--- Task directions ---
Can you reproduce the stretch from the line containing "Where should I" through the line containing "(x=1152, y=26)", both ends included, keeping the request text but multiplying each coordinate in the answers by 0.75 and rounding to whole numbers, with halves rounded up? Leave the pictures out, and return only those rows.
--- begin Data section ---
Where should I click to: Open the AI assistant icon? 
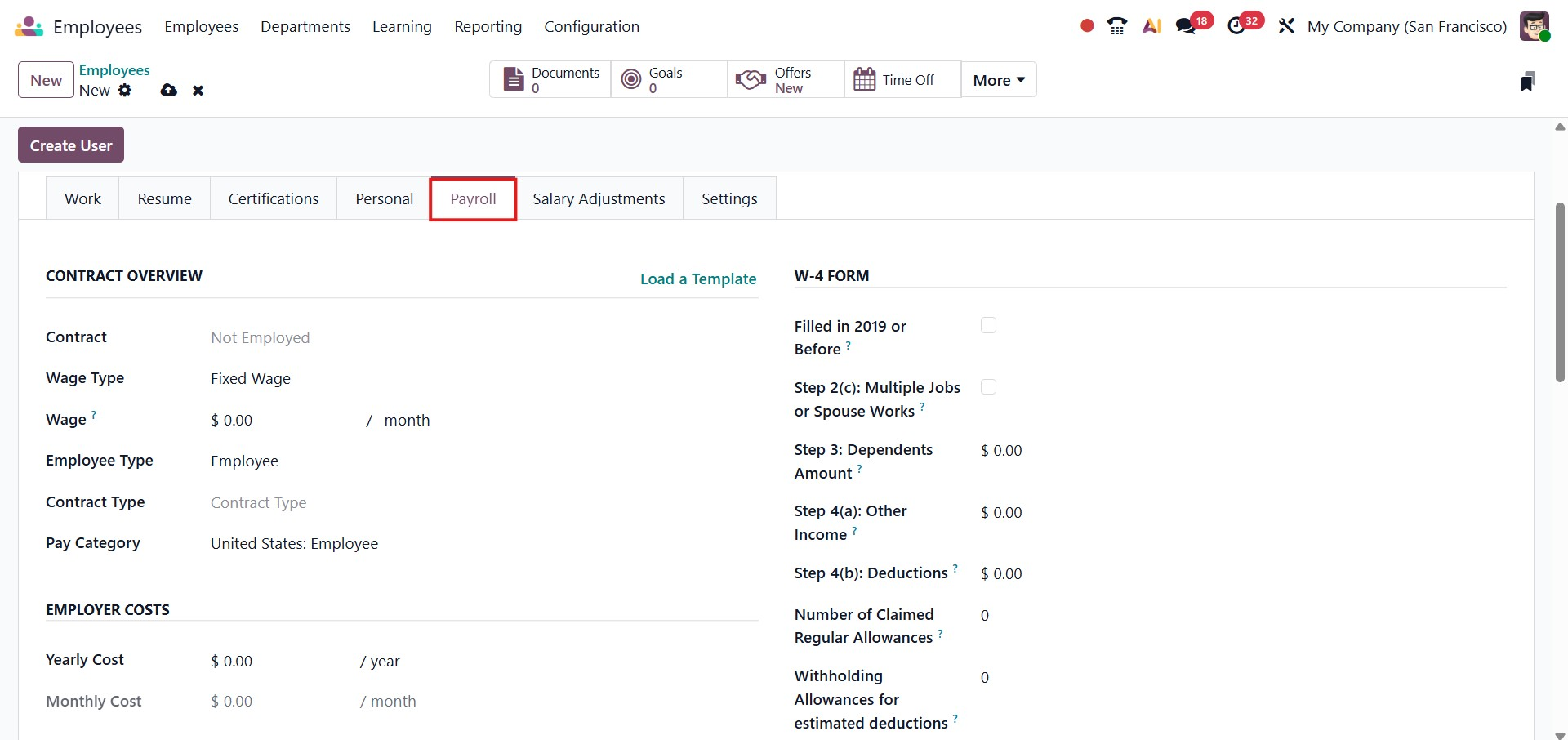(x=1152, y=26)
--- end Data section ---
--- begin Data section ---
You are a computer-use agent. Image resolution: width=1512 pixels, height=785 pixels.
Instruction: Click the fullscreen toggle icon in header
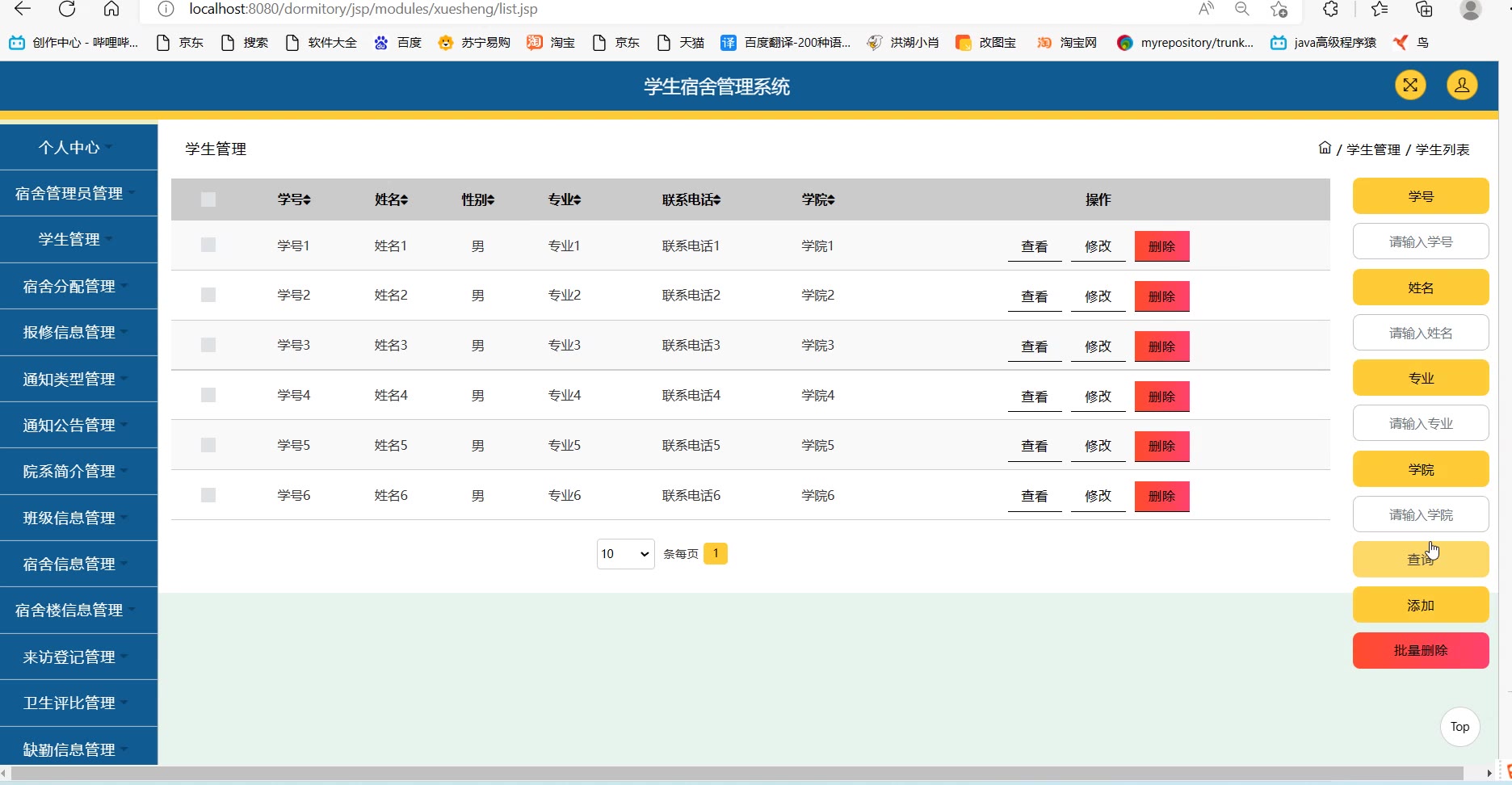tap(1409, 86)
--- end Data section ---
--- begin Data section ---
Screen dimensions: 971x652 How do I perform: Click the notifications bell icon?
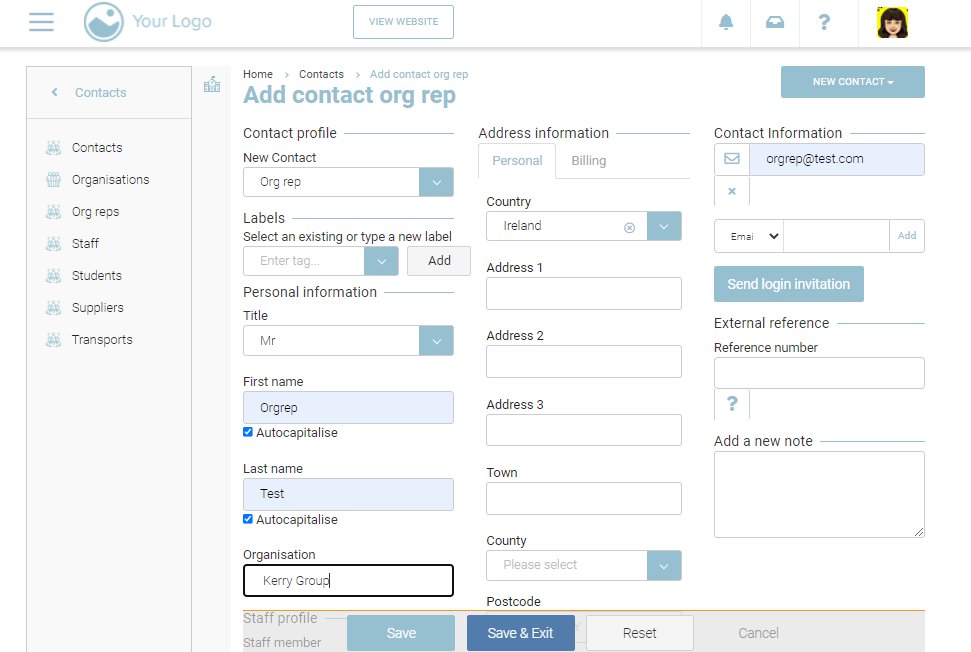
--- end Data section ---
--- Written solution ---
Where should I click to: Open the AI assistant icon? 
(x=864, y=20)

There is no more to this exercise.